■ **Document section**
++++++++++

I will be using 36 Sunpower Flexible 5×5 E60 cells on the wings. The theoretical maximum power output is about 130 W, but the actual power output will be less than that. I will also be using a Genasun GV-5 charge controller that has a maximum power output of 75 W.

Cruising autonomously into the sunset at 10m/s and 50 meter altitude
A laptop running Missionplanner is used as the groundstation
DIY dipole antenna for the 433 MHz telemetry link to the ground station. Good antennas are necessary to achieve a reasonable range with only 25 mW power, which is the maximum allowed here in Sweden.

ArduRover Smart RTL mode

This video shows how the Smart RTL mode works with my ArduRover-based GPS navigation robot. The robot is capable of backtracking the path to the starting position. The robot also optimizes the path to be as short as possible, removing unnecessary loops and such.

I made an ArduRover robot

I built a robot running the ArduRover firmware. It has a differential drive system with two brushless sensorless drone motors and 3D printed gears. The video above is an overview of the robot and what it can do. The robot is built entirely to out parts I had laying around. The chassis is made out of wood and painted to make it look a bit better.

My intention was to use this robot as a base for adding sensors and other stuff and experiment with some of the features in ArduPilot/ArduRover. I later realized that I can’t do much more since this flight controller only has 1 MB or flash. Maybe I will change the flight controller in the future, or make another rover.

++++++++++

■ **Material provided**

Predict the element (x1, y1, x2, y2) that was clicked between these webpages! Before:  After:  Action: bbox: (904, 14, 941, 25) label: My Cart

++++++++++

■ **Exercises to complete**
A - According to the build log, why are good antennas necessary for the 433 MHz telemetry link to the ground station?
B - Continue the build log from its final sentence.

■ **Numbered responses**
A - Good antennas are needed to achieve a reasonable range, because the link has only 25 mW of power. That is the maximum allowed in Sweden.

B -
So far the robot has driven a total distance of about 15 km and the 3D printed gears still work well with almost no visible wear. They are printed out of standard PLA plastic.

Balancing robot part 3 – Remote control

I made a new version of the mainboard in the balancing robot, fixing all the problems with the previous one. I also got the prototype of the remote controller working. It is sending the X and Y values of the control stick to the robot. The robot is then adjusting its speed setpoint and turning variable based on those values.

The RC input probably needs some filtering. Now I just use the values directly, and if the user does to fast movements there is a risk that the robot falls over.

I am not satisfied with the remote yet. The biggest problem is the controls sticks I chose to use. They are really bad since only a small part around the center of each axis can be used as shown in the video. This makes it hard to control the robot with precision. I will probably redesign the remote to use a real control stick from an RC controller instead.

I have also planned to make the user interface on the remote for adjusting PID values and other parameters in the robot. This is the main reason why it has a display. More about that in a future video.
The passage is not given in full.